Il doppio cognome può essere attribuito al bambino in caso di accordo dei genitori, per il quale non serve alcuna prova

E' sufficiente il solo certificato di nascita, anche se lo presenta un solo genitore e la coppia è sposata, per apporre il doppio cognome ai figli, aggiungendo quello della madre.

Dopo la sentenza 286/2016 in cui la Corte Costituzionale ha dichiarato incostituzionale la norma che attribuiva automaticamente al figlio il cognome paterno, il riferimento operativo è rappresentato dalla circolare n.7/2017 del Ministero dell'Interno, con la quale sono indicate, a completamento delle precedenti comunicazioni, le modalità con cui gli uffici delle Anagrafi comunali si devono adeguare al nuovo sistema.

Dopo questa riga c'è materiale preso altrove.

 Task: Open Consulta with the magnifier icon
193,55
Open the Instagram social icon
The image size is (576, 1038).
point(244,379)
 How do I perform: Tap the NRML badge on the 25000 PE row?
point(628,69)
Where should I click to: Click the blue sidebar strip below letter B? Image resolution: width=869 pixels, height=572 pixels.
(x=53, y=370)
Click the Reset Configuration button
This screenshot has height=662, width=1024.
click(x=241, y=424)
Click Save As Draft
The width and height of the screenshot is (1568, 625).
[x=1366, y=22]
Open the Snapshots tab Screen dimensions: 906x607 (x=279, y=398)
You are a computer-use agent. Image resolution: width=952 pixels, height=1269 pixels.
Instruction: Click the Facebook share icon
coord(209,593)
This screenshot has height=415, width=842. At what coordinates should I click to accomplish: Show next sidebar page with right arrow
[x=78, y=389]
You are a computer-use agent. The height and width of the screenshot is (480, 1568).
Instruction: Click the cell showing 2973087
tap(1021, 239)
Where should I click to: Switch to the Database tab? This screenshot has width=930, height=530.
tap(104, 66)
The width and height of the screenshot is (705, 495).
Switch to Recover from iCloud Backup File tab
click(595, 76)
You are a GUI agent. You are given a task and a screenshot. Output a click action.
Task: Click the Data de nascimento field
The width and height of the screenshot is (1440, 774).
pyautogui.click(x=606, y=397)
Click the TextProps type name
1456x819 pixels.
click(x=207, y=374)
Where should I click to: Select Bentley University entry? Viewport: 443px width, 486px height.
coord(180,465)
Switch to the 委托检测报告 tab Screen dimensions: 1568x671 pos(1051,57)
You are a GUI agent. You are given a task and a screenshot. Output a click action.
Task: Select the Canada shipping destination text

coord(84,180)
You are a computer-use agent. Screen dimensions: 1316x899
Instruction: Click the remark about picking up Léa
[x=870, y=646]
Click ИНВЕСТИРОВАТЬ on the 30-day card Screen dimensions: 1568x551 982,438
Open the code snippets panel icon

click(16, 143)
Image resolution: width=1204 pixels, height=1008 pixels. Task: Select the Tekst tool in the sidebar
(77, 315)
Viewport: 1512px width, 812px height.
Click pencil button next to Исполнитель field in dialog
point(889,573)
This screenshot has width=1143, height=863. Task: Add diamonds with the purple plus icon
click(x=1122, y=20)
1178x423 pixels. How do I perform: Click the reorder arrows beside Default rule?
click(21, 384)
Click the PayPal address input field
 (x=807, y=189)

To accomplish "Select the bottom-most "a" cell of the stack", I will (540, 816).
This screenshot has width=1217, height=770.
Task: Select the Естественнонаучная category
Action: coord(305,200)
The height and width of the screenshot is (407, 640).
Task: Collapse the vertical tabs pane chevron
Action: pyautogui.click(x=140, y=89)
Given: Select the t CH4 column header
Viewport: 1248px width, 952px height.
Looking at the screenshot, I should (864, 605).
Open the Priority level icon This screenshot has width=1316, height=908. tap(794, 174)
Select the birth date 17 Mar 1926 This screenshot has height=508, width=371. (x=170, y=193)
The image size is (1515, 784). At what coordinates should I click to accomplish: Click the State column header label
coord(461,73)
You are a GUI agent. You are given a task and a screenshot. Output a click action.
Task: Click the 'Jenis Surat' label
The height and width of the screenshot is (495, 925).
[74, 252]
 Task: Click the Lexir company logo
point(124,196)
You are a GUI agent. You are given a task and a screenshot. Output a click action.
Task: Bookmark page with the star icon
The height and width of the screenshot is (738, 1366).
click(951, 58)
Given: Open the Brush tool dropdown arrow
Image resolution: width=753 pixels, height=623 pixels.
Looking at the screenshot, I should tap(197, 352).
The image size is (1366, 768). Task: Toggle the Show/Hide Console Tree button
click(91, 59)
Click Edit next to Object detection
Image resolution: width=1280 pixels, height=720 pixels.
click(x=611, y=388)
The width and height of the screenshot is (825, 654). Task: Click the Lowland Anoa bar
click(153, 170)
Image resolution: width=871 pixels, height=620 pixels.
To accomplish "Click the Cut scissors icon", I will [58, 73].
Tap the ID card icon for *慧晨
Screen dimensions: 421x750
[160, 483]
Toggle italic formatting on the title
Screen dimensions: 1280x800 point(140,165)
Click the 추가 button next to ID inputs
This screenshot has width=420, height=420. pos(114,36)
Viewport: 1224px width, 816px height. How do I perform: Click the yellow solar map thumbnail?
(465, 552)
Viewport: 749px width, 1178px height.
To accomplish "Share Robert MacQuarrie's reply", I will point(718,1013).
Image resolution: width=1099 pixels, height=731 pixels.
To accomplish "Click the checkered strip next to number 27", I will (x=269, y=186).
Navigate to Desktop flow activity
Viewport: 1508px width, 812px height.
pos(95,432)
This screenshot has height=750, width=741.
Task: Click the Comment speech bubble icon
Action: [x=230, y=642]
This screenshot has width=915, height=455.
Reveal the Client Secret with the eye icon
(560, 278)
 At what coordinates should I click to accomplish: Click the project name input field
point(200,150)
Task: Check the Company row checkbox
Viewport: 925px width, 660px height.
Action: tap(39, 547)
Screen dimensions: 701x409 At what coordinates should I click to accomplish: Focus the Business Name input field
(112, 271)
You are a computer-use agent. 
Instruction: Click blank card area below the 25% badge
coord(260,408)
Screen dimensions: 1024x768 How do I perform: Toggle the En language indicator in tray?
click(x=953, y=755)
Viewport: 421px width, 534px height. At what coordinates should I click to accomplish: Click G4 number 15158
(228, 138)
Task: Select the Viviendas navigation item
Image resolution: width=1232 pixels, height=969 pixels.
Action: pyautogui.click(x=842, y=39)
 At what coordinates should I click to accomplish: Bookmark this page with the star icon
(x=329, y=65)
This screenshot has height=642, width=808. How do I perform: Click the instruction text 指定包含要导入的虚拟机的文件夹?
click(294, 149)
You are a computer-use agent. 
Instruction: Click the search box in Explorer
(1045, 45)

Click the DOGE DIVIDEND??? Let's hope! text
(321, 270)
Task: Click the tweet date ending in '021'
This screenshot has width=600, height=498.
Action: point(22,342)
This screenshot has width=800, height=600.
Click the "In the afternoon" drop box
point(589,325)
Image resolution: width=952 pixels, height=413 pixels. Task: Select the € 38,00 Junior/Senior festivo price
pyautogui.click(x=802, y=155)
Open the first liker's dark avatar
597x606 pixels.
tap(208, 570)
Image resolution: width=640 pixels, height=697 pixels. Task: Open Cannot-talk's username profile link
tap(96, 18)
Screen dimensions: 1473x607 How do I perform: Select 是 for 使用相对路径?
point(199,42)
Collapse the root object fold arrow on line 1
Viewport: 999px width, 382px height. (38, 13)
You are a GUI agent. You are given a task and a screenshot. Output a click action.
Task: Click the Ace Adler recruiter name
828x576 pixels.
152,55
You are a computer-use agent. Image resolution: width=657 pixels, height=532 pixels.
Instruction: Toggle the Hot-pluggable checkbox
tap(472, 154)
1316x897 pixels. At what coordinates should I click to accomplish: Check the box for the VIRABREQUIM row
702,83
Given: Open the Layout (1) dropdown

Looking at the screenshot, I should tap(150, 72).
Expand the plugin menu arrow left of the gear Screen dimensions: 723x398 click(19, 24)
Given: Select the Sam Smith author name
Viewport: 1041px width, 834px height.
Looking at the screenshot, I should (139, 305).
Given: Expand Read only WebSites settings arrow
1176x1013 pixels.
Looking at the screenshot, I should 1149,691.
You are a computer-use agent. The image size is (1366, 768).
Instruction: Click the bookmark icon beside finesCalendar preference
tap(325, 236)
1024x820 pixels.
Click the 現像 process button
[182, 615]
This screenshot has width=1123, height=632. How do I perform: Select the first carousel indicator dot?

Per prima cosa viene stabilito che ogni bambino potrà portare (con l'assenso di entrambi i genitori), oltre al cognome del padre, anche quello della madre, senza particolari procedure. Il cognome della madre va inserito dopo quello del padre e, se i cognomi sono doppi, vanno comunque riportati nella loro interezza.

Campo di applicazione
Le nuove disposizioni si applicano, ovviamente, agli atti di nascita che si sono formati successivamente alla pubblicazione della sopracitata sentenza 286/2016 in Gazzetta Ufficiale e solo se la scelta è effettuata contestualmente alla dichiarazione di nascita. In tutti gli altri casi, occorre provvedere alle procedure di modificazione del cognome previste dagli artt.89 e seguenti del dpr 396/2000.

Chiaramente, poi, l'attribuzione del doppio cognome è una possibilità che si estende ai casi di adozione e opera anche con riferimento alle nascite avvenute all'estero se i genitori sono entrambi esclusivamente italiani.